Hace ocho meses mi vida dio un cambio radical. Hace ocho meses dejé mi puesto de directora de una residencia de personas mayores para proseguir mi vida en otra comunidad.
Y allí dejé a mis compañeras desde hace veinte años y a mi abuela, que se había trasladado al centro, tras quedarse viuda, para sentirse acompañada por su única nieta. Y hace dos meses nuestra vida volvió a cambiar, y esta vez radicalmente. Ya no podía visitar a mi abuela, ni ver a mis antiguos compañeros; teníamos que quedarnos confinados con ese maldito “estado de alarma”. Y nuestras cabezas también se alarmaron, y empezaron a dar vueltas, a no parar de pensar.
Pensar en nuestros familiares en primer lugar, rezando por su salud, ansiando que el centro no saliese en las noticias, rogando para que el virus imparable no entrase en la residencia. Pensar en los compañeros, en la angustia que estarían viviendo, los miedos, la ansiedad… Y pensar también en mí misma, maldiciendo no poder estar allí ayudando, organizando mil formas de atención a los residentes, pensado en maneras creativas que permitiesen que su vida siguiese con normalidad, que pudiesen seguir con su proyecto de vida dentro de las limitaciones que nos habían impuesto.
He sentido rabia, angustia, desesperación, tristeza, impotencia… Y todo esto aun sabiendo que mi abuela estaba en las mejores manos y que mis compañeros no lo podrían hacer mejor. Desde el primer momento no han estado aislados en sus habitaciones, si no que, siguiendo todas las medidas de protección posibles, han conseguido que las personas mayores pudiesen socializar entre ellos, les han dado los abrazos y besos que nosotros, los familiares, no podemos darles, y han puesto todos los medios para que no se sintiesen solos.
Pero a nosotros, como hijos o nietos, nos falta el contacto, esa caricia de más de 96 años que nos dice “tú no te preocupes, hija, que yo esto bien”, ese beso cargado de cariño, esa conversación banal sobre lo que ha comido o la última “fechoría” de su compañero de mesa. Y se te rompe el alma cuando en videoconferencia te pregunta que cuándo vas a verla, y le explicas que de momento no se puede viajar y asoma en sus ojos una gota de decepción acompañada de las palabras “no pasa nada, lo entiendo” …

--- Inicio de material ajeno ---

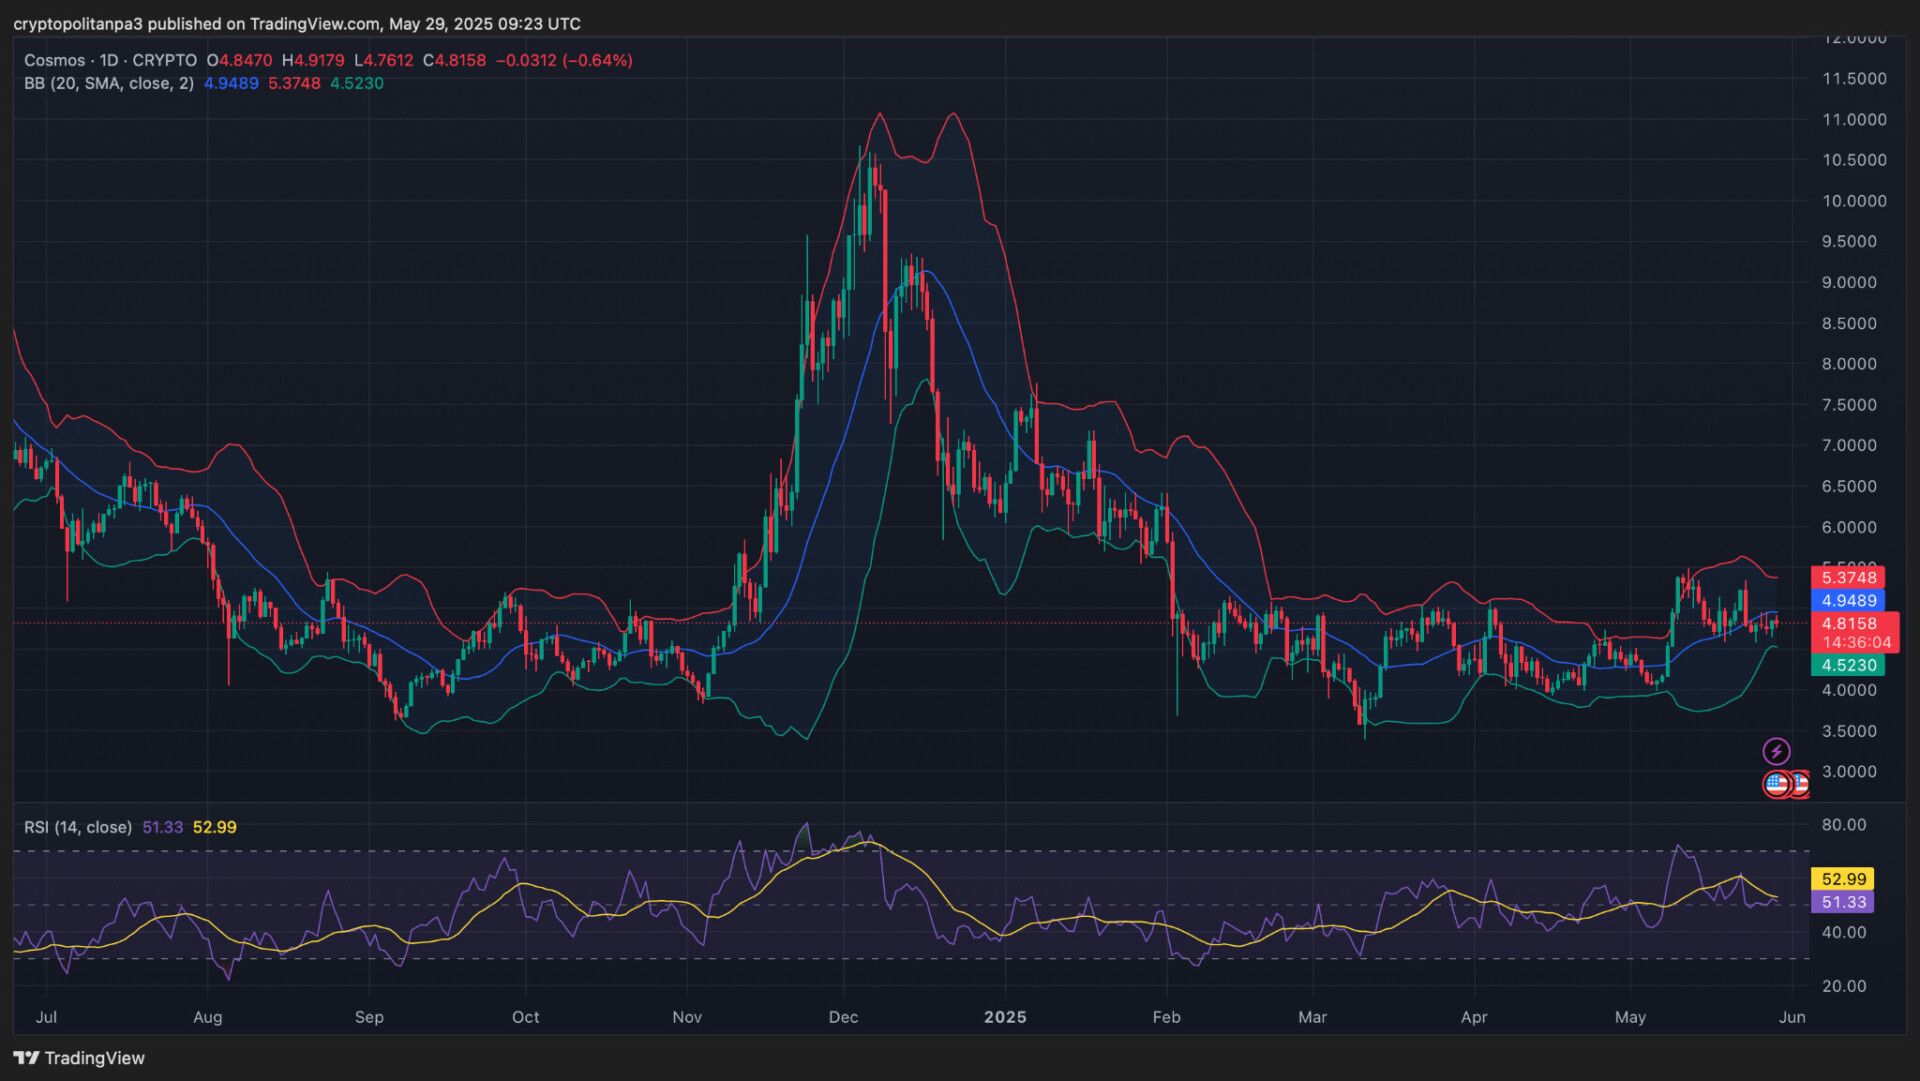Click the closing price C4.8158 in legend
1920x1081 pixels.
point(454,61)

Personalmente, a esto hay que sumarle la impotencia que siento por no poder hacer nada, porque lo único que puedo hacer a 300 km de distancia es mandarles a mis compañeros y amigos toda mi energía, hablar con ellos por si necesitan consuelo, apoyo o un hombro “virtual” sobre el que gritar. Sí, gritar por la incomprensión que muchas veces tiene la sociedad, por demonizar injustamente el trabajo de los centros, por no sentirse apoyados por la administración.
Y a mí me encantaría gritar a los cuatro vientos que en los centros se trabaja por y para los residentes, que la Residencia San Blas de Fabero ha conseguido que a día de hoy, no haya ninguna persona contagiada, que las personas que conviven en el centro puede que estén confinados físicamente del mundo exterior, pero no están aislados porque sus trabajadores han dado el mil por cien para mantener su autonomía, para que no pierdan movilidad ni aumente su deterioro cognitivo y para que no asomen lágrimas de tristeza por no ver a sus familiares; y si alguna vez han aparecido, han sabido consolar y animar.
Durante todos estos días, mis aplausos a las ocho de la tarde iban dirigidos a ellos y a todas esas personas mayores que a pesar de las circunstancias han sabido mantener su dignidad.
Todavía no sabemos cuándo podremos volver a vernos físicamente, y eso duele, duele enormemente, pero estoy completamente segura de que ese día será inolvidable para todos y podremos, por fin, darnos ese abrazo que hemos estado guardado en estos meses.
(Relato de Lucía Rodríguez para la I Convocatoria de Relatos en primera persona sobre el coronavirus en el ámbito de los cuidados de la Fundación Pilares.)